Labour targets tactical votes
Here’s the postcard Labour is sending to 850,000 homes in Lab/Con marginals over the next couple of days. Does it look desperate or focused?
Peter Hain has hardly been off the 24-hour news channels this morning repeating his message that voters should vote “intelligently” – i.e. you may prefer the Lib Dems but if you’re in a Lab/Con marginal lend us your vote one last time.
It’s “not orchestrated” according to Mr Brown’s team and he as leader of the party can’t go near it, but with Ed Balls sending out signals as well (in his New Statesman interview) this is not something the leadership is unhappy about.
Prof John Curtice estimates that tactical anti-Tory voting got Labour an extra 20 or so seats in 1997 and possibly more in 2001.
More recently, everyone could see it was “unwinding” as the psephologists put it and now Labour needs to wind it up again. But the Lib Dems have never had more at stake, coming second in the poll is a prize beyond their dreams only a few weeks ago but, they think, now within their grasp.

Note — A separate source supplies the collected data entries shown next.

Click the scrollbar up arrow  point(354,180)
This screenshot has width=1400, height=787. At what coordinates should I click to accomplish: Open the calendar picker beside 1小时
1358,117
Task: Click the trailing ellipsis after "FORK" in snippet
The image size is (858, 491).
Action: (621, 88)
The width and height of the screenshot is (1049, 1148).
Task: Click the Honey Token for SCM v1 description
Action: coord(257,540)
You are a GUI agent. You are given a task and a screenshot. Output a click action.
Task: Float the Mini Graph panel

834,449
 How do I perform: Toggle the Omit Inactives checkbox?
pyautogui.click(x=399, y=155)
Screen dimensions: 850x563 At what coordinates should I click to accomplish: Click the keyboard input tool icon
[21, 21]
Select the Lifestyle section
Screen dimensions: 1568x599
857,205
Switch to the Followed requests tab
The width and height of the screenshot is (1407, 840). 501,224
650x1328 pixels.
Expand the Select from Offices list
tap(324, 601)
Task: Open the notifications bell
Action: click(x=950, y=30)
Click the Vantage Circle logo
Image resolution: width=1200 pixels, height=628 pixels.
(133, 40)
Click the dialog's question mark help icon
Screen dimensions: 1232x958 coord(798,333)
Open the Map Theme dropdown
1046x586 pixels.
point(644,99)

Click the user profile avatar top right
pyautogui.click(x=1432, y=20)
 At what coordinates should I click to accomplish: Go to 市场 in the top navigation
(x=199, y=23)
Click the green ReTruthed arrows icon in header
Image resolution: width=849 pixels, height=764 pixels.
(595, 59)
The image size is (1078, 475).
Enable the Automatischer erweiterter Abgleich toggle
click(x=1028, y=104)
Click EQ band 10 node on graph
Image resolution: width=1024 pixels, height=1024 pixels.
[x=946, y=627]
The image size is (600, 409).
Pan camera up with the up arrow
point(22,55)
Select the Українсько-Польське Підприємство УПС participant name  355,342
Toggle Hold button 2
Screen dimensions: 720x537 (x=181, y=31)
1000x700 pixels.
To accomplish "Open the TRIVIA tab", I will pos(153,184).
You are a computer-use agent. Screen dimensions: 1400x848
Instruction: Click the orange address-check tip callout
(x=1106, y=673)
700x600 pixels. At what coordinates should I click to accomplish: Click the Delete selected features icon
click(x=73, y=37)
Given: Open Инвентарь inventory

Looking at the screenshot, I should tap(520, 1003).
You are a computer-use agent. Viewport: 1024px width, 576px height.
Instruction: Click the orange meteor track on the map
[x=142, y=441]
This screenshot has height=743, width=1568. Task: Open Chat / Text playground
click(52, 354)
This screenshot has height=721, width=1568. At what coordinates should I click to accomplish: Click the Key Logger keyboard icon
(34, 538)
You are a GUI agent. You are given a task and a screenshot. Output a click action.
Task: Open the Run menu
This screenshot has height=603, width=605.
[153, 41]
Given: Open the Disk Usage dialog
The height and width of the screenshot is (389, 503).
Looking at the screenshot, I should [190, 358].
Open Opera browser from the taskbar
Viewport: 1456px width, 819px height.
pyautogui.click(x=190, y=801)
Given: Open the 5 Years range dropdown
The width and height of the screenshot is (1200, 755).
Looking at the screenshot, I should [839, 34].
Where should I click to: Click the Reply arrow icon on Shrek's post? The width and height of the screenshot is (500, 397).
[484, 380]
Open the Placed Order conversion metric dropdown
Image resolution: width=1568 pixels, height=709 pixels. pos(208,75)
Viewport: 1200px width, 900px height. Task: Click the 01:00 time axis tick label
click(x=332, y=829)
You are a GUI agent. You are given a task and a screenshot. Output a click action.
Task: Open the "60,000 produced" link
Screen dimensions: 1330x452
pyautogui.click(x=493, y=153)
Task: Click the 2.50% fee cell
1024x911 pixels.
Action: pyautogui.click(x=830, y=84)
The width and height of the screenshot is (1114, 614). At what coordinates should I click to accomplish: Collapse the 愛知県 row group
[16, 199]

(Tories, by the way, tell me that West Worcestershire, Wells and Eastbourne may have fallen to the Lib Dems already.)
To find out how the Lib Dem votes would fall if their vote fractured you normally look at their second preferences in polls where the question has been asked – they fell about 46 per cent Labour second preference to 31 per cent Conservative second preference in one recent poll…. but these times are unusual.